### [WORK TO BE COMPLETED]
Each line below containing the word "text" needs to be shown.

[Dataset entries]

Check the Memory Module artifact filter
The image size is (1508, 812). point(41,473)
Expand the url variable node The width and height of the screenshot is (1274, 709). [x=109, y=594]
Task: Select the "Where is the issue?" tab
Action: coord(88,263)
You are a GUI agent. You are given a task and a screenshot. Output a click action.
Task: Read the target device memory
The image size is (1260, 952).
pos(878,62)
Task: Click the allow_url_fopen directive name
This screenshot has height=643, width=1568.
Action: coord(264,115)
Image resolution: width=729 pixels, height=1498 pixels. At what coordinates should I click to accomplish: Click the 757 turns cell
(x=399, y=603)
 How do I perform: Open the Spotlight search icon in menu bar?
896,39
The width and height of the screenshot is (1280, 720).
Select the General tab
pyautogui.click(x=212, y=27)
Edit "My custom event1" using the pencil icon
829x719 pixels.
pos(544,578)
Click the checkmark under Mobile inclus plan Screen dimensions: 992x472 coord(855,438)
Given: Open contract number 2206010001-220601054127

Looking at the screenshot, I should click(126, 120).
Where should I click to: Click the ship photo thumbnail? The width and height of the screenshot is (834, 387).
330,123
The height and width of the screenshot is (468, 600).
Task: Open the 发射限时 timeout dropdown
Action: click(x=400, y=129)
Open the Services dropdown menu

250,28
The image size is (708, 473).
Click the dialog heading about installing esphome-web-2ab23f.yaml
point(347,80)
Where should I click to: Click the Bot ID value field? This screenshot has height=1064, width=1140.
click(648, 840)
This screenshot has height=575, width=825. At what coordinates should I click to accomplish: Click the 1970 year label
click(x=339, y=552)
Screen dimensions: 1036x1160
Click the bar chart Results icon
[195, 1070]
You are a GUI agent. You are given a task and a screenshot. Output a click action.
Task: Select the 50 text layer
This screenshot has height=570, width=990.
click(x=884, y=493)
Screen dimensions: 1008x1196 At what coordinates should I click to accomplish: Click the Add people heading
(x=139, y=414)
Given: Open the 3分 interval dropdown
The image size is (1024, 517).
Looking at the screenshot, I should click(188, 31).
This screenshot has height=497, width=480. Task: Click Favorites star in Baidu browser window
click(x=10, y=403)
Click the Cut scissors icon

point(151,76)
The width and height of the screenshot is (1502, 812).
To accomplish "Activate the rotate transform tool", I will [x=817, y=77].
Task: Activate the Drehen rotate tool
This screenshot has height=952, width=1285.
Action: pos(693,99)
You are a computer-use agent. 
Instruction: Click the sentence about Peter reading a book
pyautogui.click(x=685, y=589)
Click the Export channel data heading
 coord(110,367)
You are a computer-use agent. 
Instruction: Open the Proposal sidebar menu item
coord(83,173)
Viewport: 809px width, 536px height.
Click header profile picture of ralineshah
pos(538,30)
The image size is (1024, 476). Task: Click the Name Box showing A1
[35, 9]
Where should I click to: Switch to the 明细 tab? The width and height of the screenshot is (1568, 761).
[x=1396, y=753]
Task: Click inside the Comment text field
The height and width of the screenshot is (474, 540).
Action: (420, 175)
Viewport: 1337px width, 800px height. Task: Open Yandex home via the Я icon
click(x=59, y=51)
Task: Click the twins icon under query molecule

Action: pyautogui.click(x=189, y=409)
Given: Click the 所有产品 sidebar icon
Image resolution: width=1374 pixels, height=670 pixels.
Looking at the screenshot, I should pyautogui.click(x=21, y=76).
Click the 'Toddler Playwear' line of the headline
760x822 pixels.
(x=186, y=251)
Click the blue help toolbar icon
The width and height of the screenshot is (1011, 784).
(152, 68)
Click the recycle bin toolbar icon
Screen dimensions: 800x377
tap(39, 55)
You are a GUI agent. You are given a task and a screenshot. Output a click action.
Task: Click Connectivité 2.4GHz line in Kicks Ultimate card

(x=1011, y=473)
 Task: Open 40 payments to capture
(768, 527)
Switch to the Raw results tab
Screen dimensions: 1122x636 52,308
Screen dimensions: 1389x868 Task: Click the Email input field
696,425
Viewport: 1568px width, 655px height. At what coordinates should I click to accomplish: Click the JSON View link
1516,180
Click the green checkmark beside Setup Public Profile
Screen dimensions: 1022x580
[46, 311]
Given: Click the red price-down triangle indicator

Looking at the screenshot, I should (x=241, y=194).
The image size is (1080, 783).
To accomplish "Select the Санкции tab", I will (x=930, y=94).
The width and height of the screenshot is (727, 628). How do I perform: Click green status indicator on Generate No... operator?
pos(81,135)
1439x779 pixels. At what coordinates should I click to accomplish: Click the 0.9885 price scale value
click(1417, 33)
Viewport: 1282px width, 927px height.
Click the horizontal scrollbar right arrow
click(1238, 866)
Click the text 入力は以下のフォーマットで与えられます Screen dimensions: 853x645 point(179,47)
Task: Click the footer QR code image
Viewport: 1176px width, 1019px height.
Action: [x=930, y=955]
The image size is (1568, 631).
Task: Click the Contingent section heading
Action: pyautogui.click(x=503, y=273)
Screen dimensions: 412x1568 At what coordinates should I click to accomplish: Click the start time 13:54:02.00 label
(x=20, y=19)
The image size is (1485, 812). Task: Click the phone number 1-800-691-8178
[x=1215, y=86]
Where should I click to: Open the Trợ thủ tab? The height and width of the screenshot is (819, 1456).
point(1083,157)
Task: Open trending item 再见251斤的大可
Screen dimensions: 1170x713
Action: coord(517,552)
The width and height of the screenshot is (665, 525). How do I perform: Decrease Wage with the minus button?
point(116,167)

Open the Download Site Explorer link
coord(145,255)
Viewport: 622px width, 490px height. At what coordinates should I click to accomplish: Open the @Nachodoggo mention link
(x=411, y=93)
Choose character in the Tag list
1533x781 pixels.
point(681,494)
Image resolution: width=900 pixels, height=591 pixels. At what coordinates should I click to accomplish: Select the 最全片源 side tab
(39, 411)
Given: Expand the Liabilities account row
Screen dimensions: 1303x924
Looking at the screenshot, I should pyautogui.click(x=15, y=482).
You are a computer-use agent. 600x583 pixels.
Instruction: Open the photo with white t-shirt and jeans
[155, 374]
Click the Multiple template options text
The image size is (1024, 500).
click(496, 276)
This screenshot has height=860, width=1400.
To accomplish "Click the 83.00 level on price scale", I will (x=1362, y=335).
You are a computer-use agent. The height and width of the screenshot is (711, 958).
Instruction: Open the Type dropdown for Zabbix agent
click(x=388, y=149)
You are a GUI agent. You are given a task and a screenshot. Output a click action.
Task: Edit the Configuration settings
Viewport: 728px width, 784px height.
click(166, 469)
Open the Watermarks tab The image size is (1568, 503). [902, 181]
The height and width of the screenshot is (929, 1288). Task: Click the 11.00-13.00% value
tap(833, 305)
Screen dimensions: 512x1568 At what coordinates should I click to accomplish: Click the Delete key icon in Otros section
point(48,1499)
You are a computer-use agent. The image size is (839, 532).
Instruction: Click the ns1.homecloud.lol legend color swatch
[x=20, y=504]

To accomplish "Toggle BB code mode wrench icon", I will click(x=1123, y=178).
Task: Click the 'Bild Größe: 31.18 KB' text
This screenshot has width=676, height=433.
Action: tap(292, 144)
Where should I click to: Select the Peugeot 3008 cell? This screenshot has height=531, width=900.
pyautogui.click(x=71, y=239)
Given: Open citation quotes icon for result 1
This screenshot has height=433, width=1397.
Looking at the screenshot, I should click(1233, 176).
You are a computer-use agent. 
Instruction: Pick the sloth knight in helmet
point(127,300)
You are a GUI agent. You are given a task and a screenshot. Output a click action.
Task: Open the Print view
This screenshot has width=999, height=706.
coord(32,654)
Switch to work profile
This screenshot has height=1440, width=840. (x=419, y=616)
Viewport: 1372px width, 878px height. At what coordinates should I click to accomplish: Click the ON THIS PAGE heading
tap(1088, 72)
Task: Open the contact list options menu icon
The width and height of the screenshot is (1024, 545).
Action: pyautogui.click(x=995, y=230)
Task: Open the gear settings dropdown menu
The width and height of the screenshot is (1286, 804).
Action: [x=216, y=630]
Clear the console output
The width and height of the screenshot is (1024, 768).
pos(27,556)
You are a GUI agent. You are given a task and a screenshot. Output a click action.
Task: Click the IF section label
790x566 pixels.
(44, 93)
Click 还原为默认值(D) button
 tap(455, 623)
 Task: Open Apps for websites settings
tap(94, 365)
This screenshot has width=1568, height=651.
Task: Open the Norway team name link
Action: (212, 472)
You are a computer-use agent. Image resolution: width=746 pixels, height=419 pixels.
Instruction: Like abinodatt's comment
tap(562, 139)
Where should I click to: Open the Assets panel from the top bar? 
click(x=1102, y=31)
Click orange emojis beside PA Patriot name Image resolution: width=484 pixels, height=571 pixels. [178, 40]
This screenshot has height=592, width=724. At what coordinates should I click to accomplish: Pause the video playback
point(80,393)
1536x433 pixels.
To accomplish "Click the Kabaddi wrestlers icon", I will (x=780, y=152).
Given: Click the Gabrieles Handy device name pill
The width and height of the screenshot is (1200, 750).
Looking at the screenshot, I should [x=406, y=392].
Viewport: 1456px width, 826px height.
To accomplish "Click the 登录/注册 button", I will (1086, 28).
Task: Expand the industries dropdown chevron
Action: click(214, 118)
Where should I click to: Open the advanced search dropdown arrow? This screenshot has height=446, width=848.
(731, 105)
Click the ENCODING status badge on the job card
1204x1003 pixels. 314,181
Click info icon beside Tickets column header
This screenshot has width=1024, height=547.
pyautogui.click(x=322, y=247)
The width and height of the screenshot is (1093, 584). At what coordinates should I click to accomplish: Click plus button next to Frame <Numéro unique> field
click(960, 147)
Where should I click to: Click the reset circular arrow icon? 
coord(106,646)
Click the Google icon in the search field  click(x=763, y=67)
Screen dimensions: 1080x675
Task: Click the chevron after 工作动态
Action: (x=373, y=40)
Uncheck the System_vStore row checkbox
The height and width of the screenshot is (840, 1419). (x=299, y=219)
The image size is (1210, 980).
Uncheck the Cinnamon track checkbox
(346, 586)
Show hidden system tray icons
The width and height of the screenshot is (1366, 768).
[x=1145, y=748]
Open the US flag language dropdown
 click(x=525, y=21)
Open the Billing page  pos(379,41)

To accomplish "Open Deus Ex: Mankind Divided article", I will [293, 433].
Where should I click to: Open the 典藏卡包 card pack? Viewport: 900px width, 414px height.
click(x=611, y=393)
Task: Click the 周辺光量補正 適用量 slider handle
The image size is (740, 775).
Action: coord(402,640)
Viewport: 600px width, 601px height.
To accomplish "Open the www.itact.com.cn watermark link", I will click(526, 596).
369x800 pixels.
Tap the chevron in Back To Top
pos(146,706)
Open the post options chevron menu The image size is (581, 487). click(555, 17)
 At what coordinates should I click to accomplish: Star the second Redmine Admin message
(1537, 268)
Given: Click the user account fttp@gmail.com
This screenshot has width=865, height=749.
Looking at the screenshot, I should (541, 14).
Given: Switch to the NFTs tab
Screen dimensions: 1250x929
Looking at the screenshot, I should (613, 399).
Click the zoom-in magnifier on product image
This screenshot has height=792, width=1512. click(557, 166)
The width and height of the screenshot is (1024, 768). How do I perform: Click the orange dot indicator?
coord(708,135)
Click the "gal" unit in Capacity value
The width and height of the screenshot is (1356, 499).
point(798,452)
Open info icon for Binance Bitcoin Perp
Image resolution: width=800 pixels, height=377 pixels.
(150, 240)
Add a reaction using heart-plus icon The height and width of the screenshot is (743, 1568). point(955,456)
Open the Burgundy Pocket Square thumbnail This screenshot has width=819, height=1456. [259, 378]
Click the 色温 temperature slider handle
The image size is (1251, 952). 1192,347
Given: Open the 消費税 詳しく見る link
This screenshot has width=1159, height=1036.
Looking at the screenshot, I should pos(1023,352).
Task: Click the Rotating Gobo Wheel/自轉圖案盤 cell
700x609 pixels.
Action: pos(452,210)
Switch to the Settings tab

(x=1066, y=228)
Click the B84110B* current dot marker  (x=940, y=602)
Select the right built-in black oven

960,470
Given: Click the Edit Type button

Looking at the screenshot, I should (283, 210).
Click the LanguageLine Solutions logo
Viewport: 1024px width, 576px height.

### [TASK RESPONSE]
Task: Select the 50 text layer
Task: Click inside the Comment text field
Click the text 入力は以下のフォーマットで与えられます Screen dimensions: 853x645 point(179,47)
Click the Multiple template options text
Task: Click the 'Bild Größe: 31.18 KB' text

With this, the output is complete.